Return, exactly and with nothing added, the line with "Task: Click the 还原该订单" together with all lines after it through the end of the data below. No pictures belong in the copy.

* * * * * * *

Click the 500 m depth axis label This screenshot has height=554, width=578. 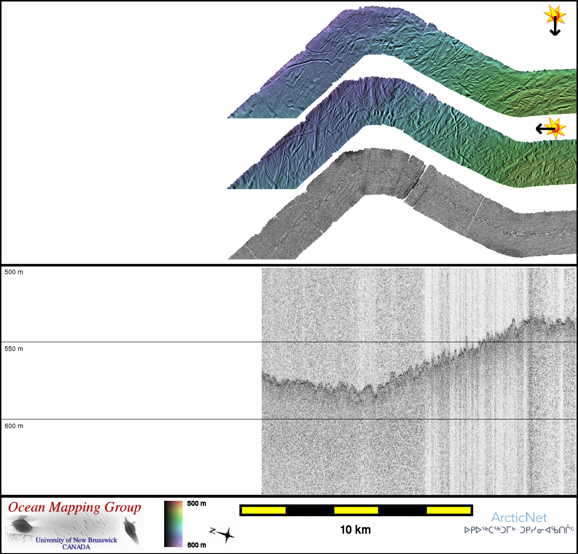pos(14,272)
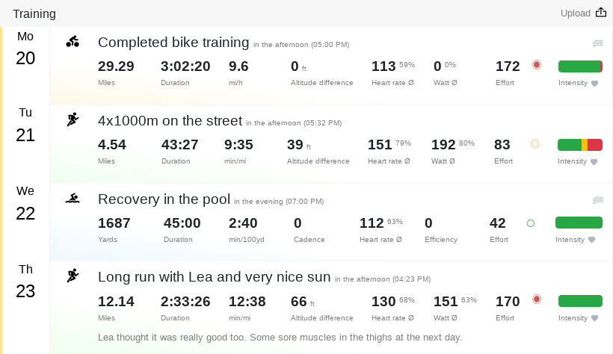This screenshot has height=354, width=613.
Task: Click the heart beside long run Intensity
Action: [595, 318]
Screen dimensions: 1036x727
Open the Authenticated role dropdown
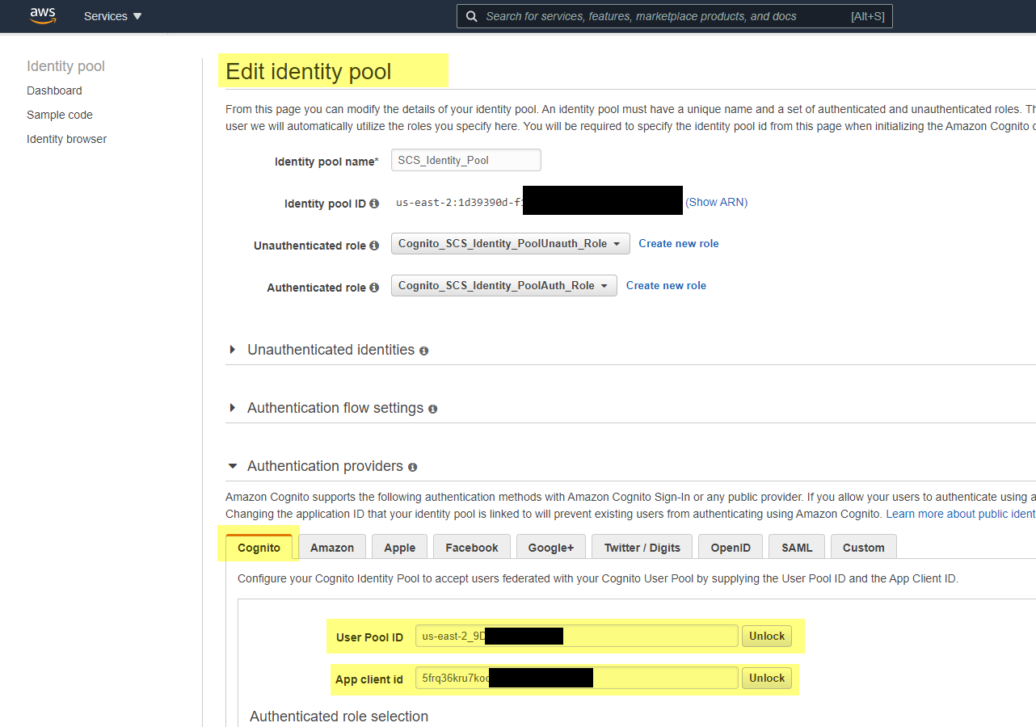tap(503, 285)
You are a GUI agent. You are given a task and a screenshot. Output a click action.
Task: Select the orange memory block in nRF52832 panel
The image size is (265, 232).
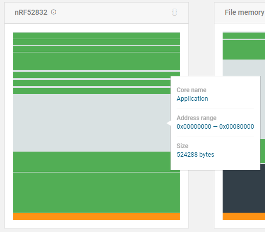pyautogui.click(x=97, y=216)
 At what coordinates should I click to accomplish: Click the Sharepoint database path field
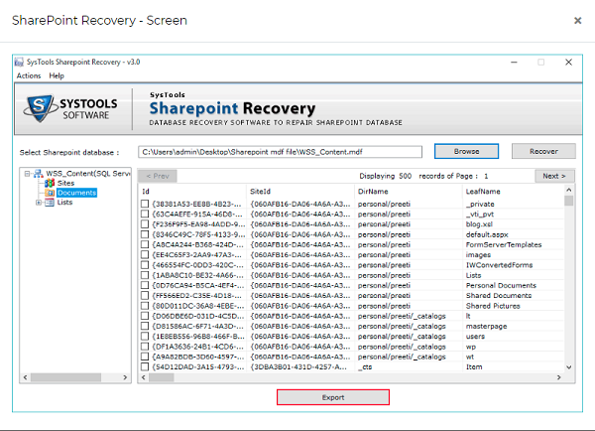click(291, 152)
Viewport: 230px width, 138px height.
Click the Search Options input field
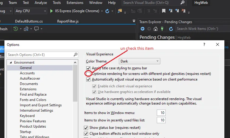click(40, 55)
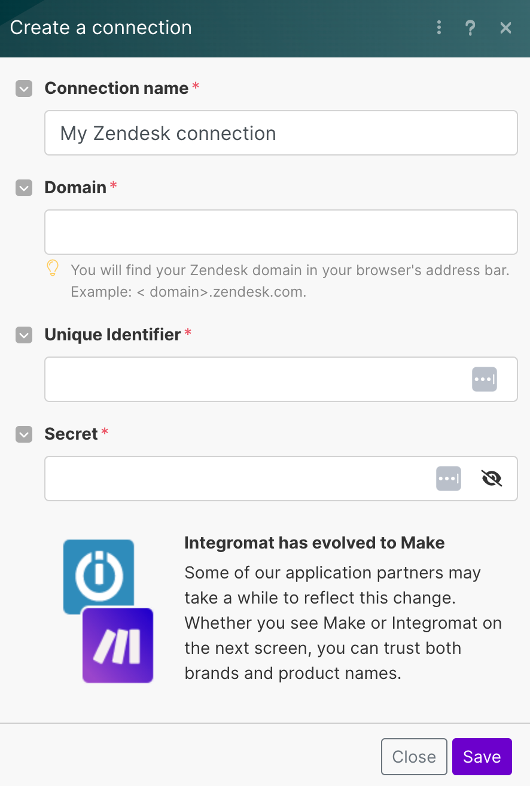Click the Integromat blue power logo
This screenshot has width=530, height=786.
(99, 576)

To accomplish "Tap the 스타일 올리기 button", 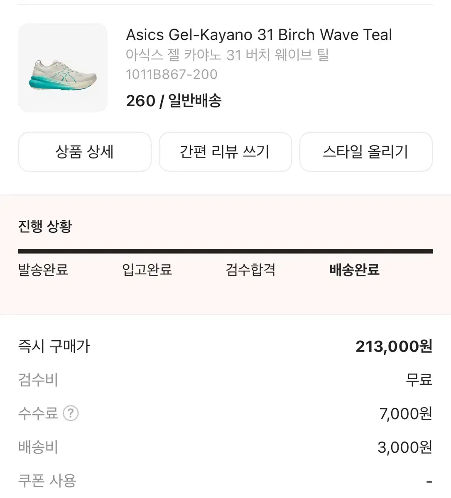I will click(x=366, y=152).
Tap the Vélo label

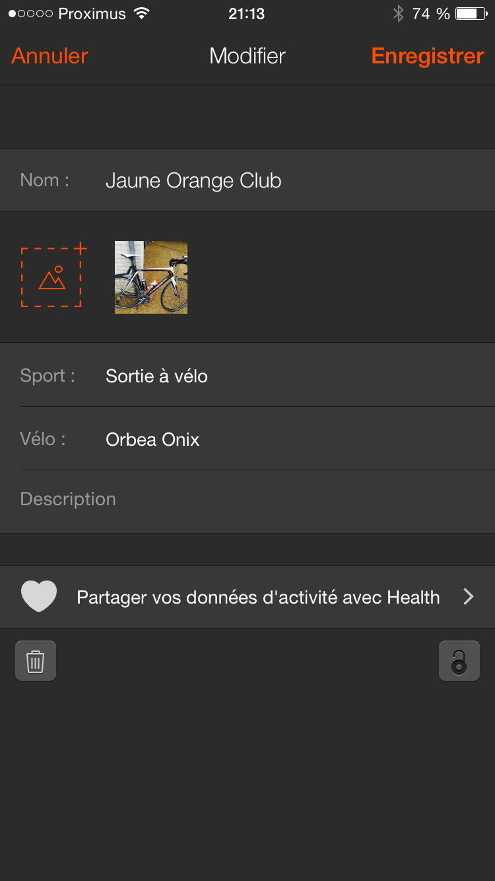[x=43, y=439]
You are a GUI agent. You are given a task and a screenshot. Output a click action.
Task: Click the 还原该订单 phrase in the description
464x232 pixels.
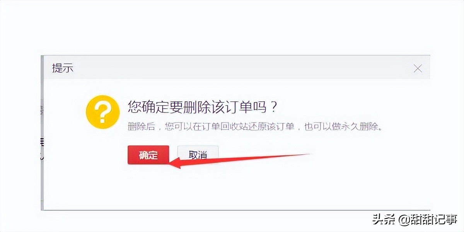tap(270, 127)
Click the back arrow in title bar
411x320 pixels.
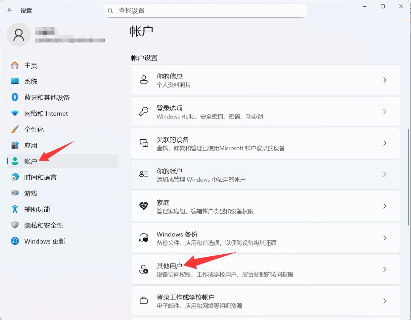tap(10, 10)
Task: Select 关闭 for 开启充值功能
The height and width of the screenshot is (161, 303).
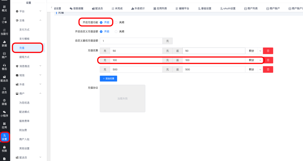Action: click(x=116, y=22)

* * * * * * *

▶ _Answer below_
Task: Click the 还原该订单 phrase in the description
464x232 pixels.
tap(270, 127)
Click the back arrow in title bar
411x320 pixels.
tap(10, 10)
Task: Select 关闭 for 开启充值功能
The height and width of the screenshot is (161, 303).
Action: click(x=116, y=22)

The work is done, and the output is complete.